Henriquez describes himself as a “Nuyorican”: His parents were born in Puerto Rico (where they had both been musicians), and he grew up in the Bronx, where, Henriquez says “music was in the house: Duke Ellington, John Coltrane, Tito Puente. My mom, she didn’t discriminate!”

Starting first with piano lessons. He later switched to classical guitar, but at the start of high school, began playing bass. The move had more to do with circumstances than a sudden attraction to the latter instrument.

“I attended a Pentecostal church, and once in a while the bass player (for the worship services) didn’t show up. I knew the last four strings of the guitar were the same as the bass, so the other guitar player had me fill in,” he says. “I didn’t know then what I know now—that as the bass player you can really play a big part in shaping the structure of what is happening musically.”

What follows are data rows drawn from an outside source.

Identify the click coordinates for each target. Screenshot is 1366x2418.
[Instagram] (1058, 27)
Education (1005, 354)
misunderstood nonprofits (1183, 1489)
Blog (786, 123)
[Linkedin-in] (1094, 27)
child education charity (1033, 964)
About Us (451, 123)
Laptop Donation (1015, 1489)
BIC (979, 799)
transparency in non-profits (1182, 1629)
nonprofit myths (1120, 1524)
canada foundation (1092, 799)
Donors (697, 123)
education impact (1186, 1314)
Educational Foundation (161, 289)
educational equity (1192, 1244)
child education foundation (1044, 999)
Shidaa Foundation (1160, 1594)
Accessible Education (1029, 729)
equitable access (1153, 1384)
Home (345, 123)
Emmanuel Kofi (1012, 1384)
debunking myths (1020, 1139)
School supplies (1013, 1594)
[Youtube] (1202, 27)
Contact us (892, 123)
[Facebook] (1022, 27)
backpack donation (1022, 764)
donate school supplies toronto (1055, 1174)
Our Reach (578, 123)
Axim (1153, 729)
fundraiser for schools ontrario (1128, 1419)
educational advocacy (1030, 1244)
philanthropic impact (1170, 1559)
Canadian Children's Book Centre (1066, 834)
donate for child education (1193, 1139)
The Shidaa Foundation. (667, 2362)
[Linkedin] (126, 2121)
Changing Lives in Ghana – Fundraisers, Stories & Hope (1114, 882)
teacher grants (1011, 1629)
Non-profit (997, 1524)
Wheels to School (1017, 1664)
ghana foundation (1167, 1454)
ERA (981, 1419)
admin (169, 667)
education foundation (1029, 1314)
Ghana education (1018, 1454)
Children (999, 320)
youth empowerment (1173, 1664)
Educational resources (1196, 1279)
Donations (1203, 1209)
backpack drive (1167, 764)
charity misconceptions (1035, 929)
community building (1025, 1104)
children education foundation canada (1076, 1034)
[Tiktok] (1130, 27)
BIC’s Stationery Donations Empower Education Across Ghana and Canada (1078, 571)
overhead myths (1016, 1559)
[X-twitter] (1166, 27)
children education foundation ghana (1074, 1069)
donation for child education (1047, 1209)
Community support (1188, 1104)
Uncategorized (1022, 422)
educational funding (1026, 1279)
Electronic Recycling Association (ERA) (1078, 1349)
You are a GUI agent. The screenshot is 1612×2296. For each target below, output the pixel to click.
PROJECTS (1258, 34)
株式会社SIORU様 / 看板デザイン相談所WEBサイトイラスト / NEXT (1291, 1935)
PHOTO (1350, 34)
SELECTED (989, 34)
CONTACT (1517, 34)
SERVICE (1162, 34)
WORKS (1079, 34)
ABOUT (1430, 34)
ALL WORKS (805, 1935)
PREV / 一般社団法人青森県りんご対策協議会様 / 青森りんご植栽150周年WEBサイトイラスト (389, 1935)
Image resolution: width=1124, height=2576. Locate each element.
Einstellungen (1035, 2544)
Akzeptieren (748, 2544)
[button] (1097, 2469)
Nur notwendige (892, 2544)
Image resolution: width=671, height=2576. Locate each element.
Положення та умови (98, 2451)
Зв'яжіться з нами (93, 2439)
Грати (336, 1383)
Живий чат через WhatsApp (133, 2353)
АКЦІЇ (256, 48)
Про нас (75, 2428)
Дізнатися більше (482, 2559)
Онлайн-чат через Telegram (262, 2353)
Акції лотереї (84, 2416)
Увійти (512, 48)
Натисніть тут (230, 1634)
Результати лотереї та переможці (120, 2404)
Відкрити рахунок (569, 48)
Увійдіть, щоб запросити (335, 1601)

Today he gets that rarefied opportunity in the JLCO—an ongoing source of inspiration for students and older jazz fans alike. He says he’ll have had some say in what will be played be Saturday night at Overture Center. “The program we’re touring with right now features some numbers by Jelly Roll Morton, and the rest are numbers from guys in the band,” Henriquez says. “There are 11or 12 of us who compose and arrange as well.”

To have this chance to see the powerhouse JLCO here at home is truly special. If you go, don’t be surprised if the most exuberant members of the audience are high school students—the next generation of jazz musicians.